Heart patients at high risk

Surgeries stop as stent suppliers enforce wildcat strike over govt move to fix exorbitant pricing

Cardiologists during their angioplasty and stent implant procedures on patients yesterday learnt stent suppliers went on an undeclared “strike”, putting heart patients’ lives at stake and holding them hostage.

The situation initially stunned and then angered doctors, patients and their relatives.

Patients and their relatives said patients were taken to catheterisation laboratories and surgeons were about to start the process of implanting the stents, a spring-like metal device used to prop open blocked artery of the heart, when they learnt the stents were not delivered.

Hospitals, especially public hospitals, do not keep stents in stock as they are expensive and hospitals are unable to preserve them. Stents are usually ordered and delivered on demand.

Faruqul Islam, 65, a cardiac patient from Magura admitted to the Bangabandhu Sheikh Mujib Medical University (BSMMU) for four days, was scheduled to have a stent implanted yesterday.

His son Sabbir Ahmed told The Daily Star, “My father was taken to the operation theatre in the morning. We wished him the best for the surgery, but after some time we got to know about the strike and the doctor could not implant the stent.”

He said some traders played with the life and emotions of patients and their relatives by holding them hostage. “None has the right to play with life … I am deeply saddened and frustrated by it.”

The government must take action against those responsible for this, he said.

A relative of Sheuly Begum, a patient who had been scheduled to have a stent implanted at the National Institute of Cardiovascular Diseases (NICVD) yesterday, echoed the same.

Prof ASM Mustafa Zaman of cardiology department at BSMMU, who was scheduled to implant stents in at least 10 patients’ hearts at the BSMMU yesterday, said he had carried out angiograms on five patients before he was told the stents had not been delivered.

The professor called one of the suppliers but the supplier said they were on “strike” and that there would be no deliveries.

“I requested the supplier repeatedly to provide at least a few stents to meet the emergency needs but the supplier declined,” Prof Zaman told The Daily Star.

He said the patients who had already undergone angiograms were sent back without their stents implanted. Patients in queue for the angiogram and the implant returned home.

A cardiologist at the NICVD shared a similar experience.

“Heart patients had to suffer a lot. This is quite absurd,” the doctor said requesting anonymity.

The situation was the same in other major public hospitals.

According to cardiologists, over 100 patients get stents implanted every day.

The “strike” comes after the government moved to fix the prices of stents, as high prices of stents in Bangladesh was affecting poor patients.
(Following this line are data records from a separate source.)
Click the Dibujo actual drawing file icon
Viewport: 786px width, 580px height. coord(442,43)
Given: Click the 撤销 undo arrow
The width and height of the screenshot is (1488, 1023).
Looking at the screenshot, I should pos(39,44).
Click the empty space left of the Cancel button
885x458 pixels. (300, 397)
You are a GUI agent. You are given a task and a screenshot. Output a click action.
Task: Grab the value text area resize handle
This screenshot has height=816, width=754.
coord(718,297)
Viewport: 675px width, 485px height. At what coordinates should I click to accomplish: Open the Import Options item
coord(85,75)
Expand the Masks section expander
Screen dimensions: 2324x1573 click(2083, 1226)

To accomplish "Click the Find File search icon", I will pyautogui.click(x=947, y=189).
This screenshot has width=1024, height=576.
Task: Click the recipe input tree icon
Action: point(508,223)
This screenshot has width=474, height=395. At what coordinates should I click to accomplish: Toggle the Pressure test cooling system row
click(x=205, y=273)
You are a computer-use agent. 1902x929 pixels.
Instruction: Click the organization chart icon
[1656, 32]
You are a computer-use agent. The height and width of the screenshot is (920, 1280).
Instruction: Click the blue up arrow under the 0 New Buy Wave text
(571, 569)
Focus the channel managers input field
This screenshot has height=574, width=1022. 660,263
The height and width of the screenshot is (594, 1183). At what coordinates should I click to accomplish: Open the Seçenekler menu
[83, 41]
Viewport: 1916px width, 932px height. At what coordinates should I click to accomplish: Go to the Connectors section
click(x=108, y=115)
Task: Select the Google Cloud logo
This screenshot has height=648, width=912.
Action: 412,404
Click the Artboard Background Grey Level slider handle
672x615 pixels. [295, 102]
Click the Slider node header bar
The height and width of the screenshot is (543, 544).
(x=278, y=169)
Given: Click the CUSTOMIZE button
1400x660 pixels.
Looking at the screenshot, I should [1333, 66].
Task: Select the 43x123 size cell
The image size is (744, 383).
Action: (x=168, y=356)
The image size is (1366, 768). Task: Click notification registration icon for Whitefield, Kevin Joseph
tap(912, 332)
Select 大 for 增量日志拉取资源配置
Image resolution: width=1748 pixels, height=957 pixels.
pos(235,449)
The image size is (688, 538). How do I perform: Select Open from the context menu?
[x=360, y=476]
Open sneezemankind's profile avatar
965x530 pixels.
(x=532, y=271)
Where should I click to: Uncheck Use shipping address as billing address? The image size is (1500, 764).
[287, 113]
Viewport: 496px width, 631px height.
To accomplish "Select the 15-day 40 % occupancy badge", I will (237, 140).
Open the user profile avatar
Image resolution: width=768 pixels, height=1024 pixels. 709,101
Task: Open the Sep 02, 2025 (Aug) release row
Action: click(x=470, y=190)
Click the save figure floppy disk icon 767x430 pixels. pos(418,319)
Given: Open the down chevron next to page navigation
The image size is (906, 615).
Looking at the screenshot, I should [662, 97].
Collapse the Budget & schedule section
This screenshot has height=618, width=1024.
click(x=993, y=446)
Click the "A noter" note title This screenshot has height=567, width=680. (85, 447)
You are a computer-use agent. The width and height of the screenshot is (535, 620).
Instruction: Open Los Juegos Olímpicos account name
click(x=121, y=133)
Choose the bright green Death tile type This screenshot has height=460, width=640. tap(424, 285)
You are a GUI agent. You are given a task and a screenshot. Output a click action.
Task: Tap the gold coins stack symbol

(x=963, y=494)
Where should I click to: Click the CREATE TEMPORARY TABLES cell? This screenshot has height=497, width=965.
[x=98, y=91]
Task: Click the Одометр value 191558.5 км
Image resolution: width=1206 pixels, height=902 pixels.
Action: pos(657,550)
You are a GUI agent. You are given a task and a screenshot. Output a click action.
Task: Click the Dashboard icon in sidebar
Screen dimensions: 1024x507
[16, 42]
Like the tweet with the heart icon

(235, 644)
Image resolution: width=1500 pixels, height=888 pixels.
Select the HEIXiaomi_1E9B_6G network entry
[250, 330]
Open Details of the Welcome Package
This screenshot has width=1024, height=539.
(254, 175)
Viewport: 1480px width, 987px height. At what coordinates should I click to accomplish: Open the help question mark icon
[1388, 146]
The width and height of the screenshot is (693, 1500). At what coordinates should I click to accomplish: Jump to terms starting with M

Some patients opted to go to India to get their stents implanted as it was much cheaper there.

Director General Mustafizur Rahman of the Directorate General of Drug Administration (DGDA) on April 18 told journalists that four stent supplying companies said they would sell one type of stents for Tk 25,000 and another type for Tk 50,000.

However, some media outlets reported that the lowest price of stents was fixed at Tk 25,000 and the highest at Tk 50,000. This created confusion among stent suppliers, he told this newspaper.

He said stent importers met them at the DGDA office and they clarified the matter. They asked suppliers not to do anything that could hamper treatment of patients.

“There was no problem with supply after 12 noon,” he claimed.

Bangladesh Medical Device Importers Association President Gazi AK Shaheen refused to admit that the stent suppliers went for an undeclared strike.

He said there was a misunderstanding over the fixing of stent prices and their leaders had a meeting with DGDA officials yesterday. “Everything was clarified. We are supplying stents,” Shaheen told The Daily Star.

Currently, patients have to pay between Tk 80,000 and Tk 1.5 lakh for a single drug-eluting stent at a public hospital while some private hospitals charge almost double, according to cardiologists.

India in February slashed stent prices and fixed maximum Rs 30,000. Cardiologists feared heart patients needing stents would be now rushing to India for the treatment.

There are 47 types of registered stents implanted in Bangladesh. Twenty one companies import those.

The DGDA recently formed a committee on fixing their prices.

The DG of DGDA said, “We are in the process of fixing prices of all these brands based on their import cost.”